The original annotation follows mainly the Guidelines for the Syntactic Annotation of Latin Treebanks (v. 1.3) (Bamman et al., 2007). However, the non-standard features are annotated following an additional set of rules described in (Korkiakangas and Passarotti, 2011) and in (Cecchini et al., 2020).

Sources, annotation & conversion process

The original data has been annotated automatically according to the LDT style using the first part of the LLCT treebank, i.e. the LLCT1, as the training set, and has then been manually corrected. The UD conversion has been performed automatically, based on a PERL script previously used for the Index Thomisticus treebank (https://github.com/UniversalDependencies/UD_Latin-ITTB), which has been partially rewritten (see Cecchini et al., 2018, 2020). Some minor a posteriori corrections have been applied to comply to the UD validation script.

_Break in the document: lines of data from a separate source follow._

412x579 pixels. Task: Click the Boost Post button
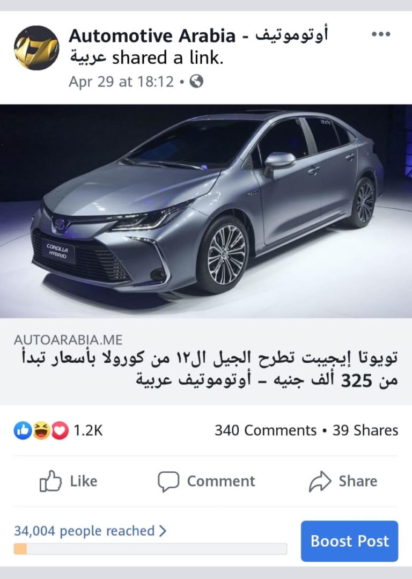pyautogui.click(x=350, y=541)
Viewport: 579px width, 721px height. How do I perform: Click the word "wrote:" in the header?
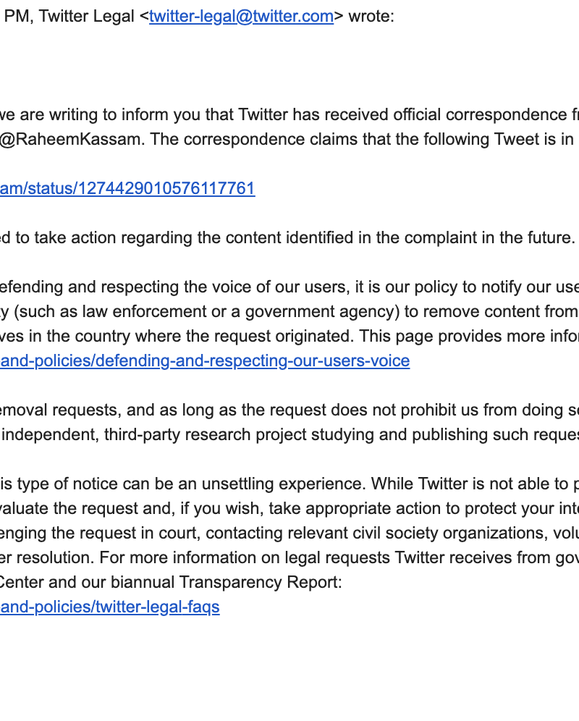pos(371,17)
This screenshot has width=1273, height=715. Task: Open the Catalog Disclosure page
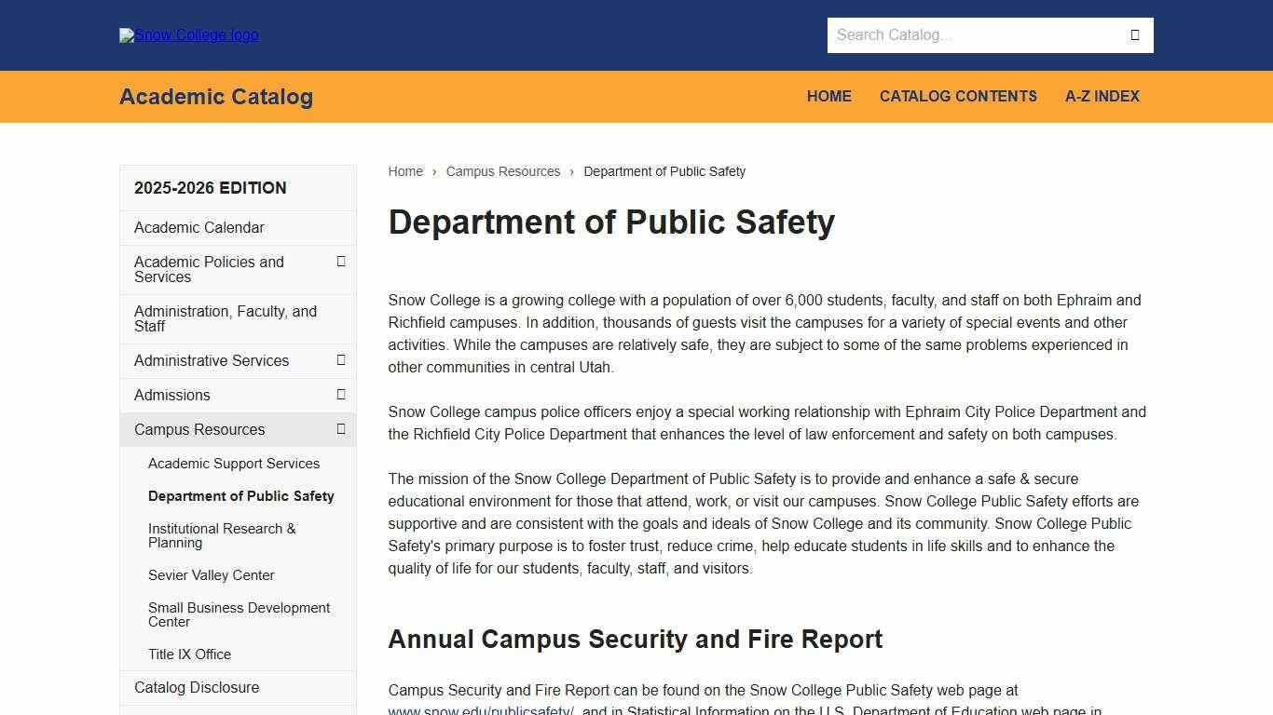pos(196,687)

The underlying text derives from four 19th-century editions:

  1. Memorie e documenti per servire all'istoria del Ducato di Lucca 5:2. Ed. by D. Barsocchini. Lucca: Francesco Bertini, 1837;
  2. Memorie e documenti per servire all'istoria del Ducato di Lucca 5:3. Ed. by D. Barsocchini. Lucca: Francesco Bertini, 1841;
  3. Memorie e documenti per servire all'istoria del Ducato di Lucca 4:1. Ed. by D. Bertini. Lucca: Francesco Bertini, 1818;
  4. Memorie e documenti per servire all'istoria del Ducato di Lucca 4:2. Ed. by D. Bertini. Lucca: Francesco Bertini, 1836.

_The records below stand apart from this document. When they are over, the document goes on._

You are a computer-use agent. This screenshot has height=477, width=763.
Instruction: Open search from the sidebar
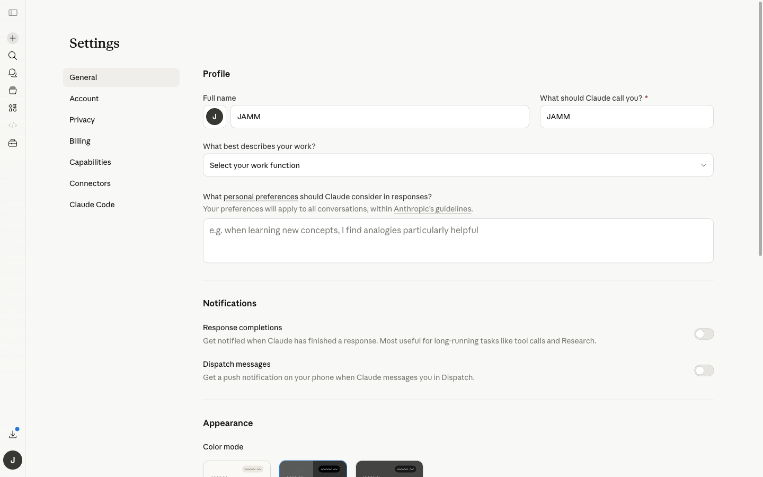tap(13, 56)
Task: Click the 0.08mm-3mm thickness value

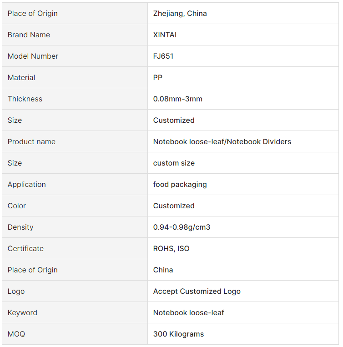Action: [178, 99]
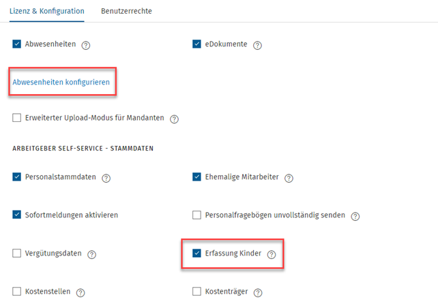Screen dimensions: 438x306
Task: Open help icon next to Vergütungsdaten
Action: (91, 254)
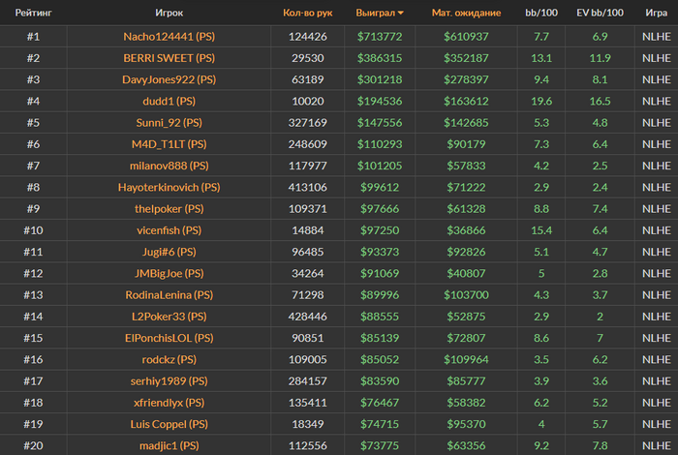
Task: Open M4D_T1LT (PS) player page
Action: 170,144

Their text has been manually corrected to meet modern editorial standards (see Korkiakangas, in press). In the LLCT2, each sentence receives a unique identifier that refers to its numbering in the modern volumes of the Chartae Latinae Antiquiores (Cavallo et al., 1997-2019). For example, the identifier document_id='36:1047'-span='6' means that the sentence at hand can be found in charter no. 1047 of volume no. 36, and is the 6th sentence thereof (in the LLCT2, sentences are bound by the punctuation marks ., ; and :).

Splitting of the set

The corpus has been split into three sets for training (train), development (dev) and testing (test), roughly following an 80%/10%/10% ratio. We notice that, in the current UD release, 223 sentences have been left out from the original LLCT2 corpus, as their conversion requires further consideration regarding how they have to be restructured into the UD standard. This means that some of the charters might display a gap (e.g., charter 36:1049 goes from sentence 30 to 32). All sentences are in the order in which they appear in their respective charters.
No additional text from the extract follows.